GNN Prediction

This guide covers using the trained GNN model for binding affinity prediction.

Basic Prediction

Predict binding affinity for a single protein-ligand complex:

pandadock gnn predict -m models/best_model.pt \
                      -p protein.mol2 -l ligand.mol2

Output:

Loading model...
Predicting...

Prediction Results:
  pEC50: 6.234
  Energy: -8.52 kcal/mol
  Activity probability: 0.87
  Predicted active: True

Supported File Formats

Protein files:

MOL2 (recommended)
PDB
Any format readable by BioPython

Ligand files:

MOL2 (recommended)
SDF
PDB
Any format readable by RDKit

Prediction Options

pandadock gnn predict \
    --model model.pt \
    --protein protein.mol2 \
    --ligand ligand.mol2 \
    --site site.mol2 \        # Optional binding site
    --output results.json     # Save results to file

Output Format

When using --output, results are saved as JSON:

{
  "pec50": 6.234,
  "energy": -8.52,
  "activity_prob": 0.87,
  "active": true
}

Interpreting Results

pEC50: Predicted -log10(EC50) value. Higher = stronger binding. Typical range: 4-10 (μM to nM affinity).
Energy: Estimated binding energy in kcal/mol. Calculated as: energy = -1.366 * pEC50
Activity Probability: Probability that the compound is active (EC50 < threshold). Range: 0-1.
Active: Binary classification: True if activity_prob > 0.5.

Batch Prediction

For multiple complexes, use the benchmark command:

pandadock gnn benchmark -m model.pt -d dataset/ -o results/

Or use Python API:

from pandadock.gnn.scoring import GNNScoring

scorer = GNNScoring(model_path='model.pt')

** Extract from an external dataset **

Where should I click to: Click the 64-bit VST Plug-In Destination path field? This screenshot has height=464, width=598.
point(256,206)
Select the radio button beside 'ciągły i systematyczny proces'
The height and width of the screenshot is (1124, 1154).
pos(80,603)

for protein, ligand in complexes:
    result = scorer.predict_affinity(protein, ligand)
    print(f"pEC50: {result['pec50']:.3f}")

Python API

Direct access to the GNN scorer:

from pandadock.gnn.scoring import GNNScoring

# Load model
scorer = GNNScoring(model_path='models/best_model.pt')

# Predict from files
result = scorer.predict_affinity(
    protein_file='protein.mol2',
    ligand_file='ligand.mol2',
    site_file='site.mol2'  # optional
)

print(f"pEC50: {result['pec50']:.3f}")
print(f"Energy: {result['energy']:.3f} kcal/mol")

# Predict from graph (advanced)
from pandadock.gnn.data.graph_builder import HeterogeneousGraphBuilder

builder = HeterogeneousGraphBuilder()
graph = builder.build_graph(protein_mol2, ligand_mol2, site_mol2)
result = scorer.predict_from_graph(graph)

Performance Notes

GPU inference: ~0.02 seconds per complex
CPU inference: ~0.1 seconds per complex
Memory: ~200 MB GPU memory per batch of 32

Troubleshooting

“Could not parse molecule”: Check file format. MOL2 is most reliable.
“Model config mismatch”: Ensure model was trained with same PandaDock version.
“CUDA out of memory”: Reduce batch size or use CPU (--cpu).